Reputation: 2987
I am using the java MongoDB driver for gridfs and would like to use MD5 hash to check if a file already exist before saving it. Essentially I am trying to do this in Java.
I tried DigestUtils
from apache common-codec with the following logic:
public GridFSDBFile save(InputStream inputStream, String contentType, String filename) throws IOException {
String md5 = DigestUtils.md5Hex(inputStream);
List<GridFSDBFile> md5match = gridFs.find(new BasicDBObject("md5", md5));
if (md5match!=null && md5match.size()>0) {
return md5match.get(0);
} else {
GridFSInputFile input = gridFs.createFile(inputStream, filename, true);
input.save();
return gridFs.findOne(input.getId())
}
}
Looking at the underlying implementation, both DigestUtils
and MongoDB driver uses MessageDigest.getInstance("MD5") to calculate MD5 hash.

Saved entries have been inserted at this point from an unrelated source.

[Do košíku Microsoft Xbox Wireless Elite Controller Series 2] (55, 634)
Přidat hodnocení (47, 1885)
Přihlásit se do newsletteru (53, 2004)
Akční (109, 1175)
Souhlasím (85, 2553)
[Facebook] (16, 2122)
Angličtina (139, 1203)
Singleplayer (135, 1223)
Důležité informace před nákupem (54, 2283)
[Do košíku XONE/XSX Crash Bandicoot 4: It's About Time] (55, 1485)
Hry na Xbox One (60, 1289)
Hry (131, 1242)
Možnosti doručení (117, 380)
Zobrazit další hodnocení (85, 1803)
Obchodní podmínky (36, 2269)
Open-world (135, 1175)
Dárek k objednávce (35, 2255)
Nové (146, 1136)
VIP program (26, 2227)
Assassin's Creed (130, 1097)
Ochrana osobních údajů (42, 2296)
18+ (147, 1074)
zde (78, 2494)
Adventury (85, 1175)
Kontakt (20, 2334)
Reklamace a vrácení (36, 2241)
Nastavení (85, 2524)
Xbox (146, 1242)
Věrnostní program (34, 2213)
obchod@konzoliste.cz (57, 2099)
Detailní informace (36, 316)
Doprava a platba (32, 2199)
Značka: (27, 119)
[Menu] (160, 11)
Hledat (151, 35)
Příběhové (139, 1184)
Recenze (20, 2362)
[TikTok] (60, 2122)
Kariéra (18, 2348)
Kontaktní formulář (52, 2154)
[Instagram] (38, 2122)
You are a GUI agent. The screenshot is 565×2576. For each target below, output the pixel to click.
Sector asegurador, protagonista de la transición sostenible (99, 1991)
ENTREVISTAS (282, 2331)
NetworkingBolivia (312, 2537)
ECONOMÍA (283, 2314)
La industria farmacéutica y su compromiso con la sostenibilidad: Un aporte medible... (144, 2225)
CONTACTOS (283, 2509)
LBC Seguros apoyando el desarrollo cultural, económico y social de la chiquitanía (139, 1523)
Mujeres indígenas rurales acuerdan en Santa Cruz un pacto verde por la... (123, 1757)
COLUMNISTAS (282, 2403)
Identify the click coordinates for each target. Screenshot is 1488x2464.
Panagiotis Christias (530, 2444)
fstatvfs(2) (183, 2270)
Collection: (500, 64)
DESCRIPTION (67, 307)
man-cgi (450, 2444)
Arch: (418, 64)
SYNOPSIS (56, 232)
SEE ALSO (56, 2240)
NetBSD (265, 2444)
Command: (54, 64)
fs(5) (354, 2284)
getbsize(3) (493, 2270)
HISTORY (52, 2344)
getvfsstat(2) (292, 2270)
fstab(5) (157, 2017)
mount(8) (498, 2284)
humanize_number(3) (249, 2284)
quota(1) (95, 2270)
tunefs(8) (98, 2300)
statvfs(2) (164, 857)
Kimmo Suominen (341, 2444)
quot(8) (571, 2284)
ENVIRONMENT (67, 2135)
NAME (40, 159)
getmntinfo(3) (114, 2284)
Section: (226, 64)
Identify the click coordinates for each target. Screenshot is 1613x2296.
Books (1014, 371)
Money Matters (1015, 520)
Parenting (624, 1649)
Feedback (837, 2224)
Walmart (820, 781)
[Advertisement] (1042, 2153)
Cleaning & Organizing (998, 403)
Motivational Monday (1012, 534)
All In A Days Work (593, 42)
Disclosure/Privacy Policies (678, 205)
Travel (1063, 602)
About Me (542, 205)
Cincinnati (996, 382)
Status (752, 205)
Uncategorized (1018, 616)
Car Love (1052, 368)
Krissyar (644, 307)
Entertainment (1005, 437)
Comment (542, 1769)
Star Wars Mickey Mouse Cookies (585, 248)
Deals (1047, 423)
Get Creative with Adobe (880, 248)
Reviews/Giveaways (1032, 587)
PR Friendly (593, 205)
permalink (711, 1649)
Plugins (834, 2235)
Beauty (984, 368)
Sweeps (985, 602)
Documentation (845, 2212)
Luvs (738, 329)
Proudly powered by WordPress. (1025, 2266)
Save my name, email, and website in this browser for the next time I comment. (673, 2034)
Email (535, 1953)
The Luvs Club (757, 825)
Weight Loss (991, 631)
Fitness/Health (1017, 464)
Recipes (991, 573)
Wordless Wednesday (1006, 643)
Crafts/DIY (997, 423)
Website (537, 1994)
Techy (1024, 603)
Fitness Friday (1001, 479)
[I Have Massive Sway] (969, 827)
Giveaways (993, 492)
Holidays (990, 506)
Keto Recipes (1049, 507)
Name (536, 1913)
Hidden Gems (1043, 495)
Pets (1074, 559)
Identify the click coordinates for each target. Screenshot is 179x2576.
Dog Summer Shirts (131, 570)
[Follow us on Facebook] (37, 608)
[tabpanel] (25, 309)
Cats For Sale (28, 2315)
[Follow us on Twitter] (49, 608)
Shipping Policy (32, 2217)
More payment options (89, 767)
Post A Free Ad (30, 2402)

However, it looks like the md5 hash code generated by DigestUtils
are not the same as what gridfs generates. Overwrite the "md5" key in GridFSInputFile does not work either.
Upvotes: 3
Views: 2933
Reputation: 2987
The answer turns out to have nothing to do with Mongodb driver. In order to calculate the md5 hash, DigestUtils must read through the InputStream. In order for the above code to work properly, use mark/reset:
inputStream.mark(Integer.MAX_VALUE);
String md5 = DigestUtils.md5Hex(inputStream);
inputStream.reset();
Upvotes: 3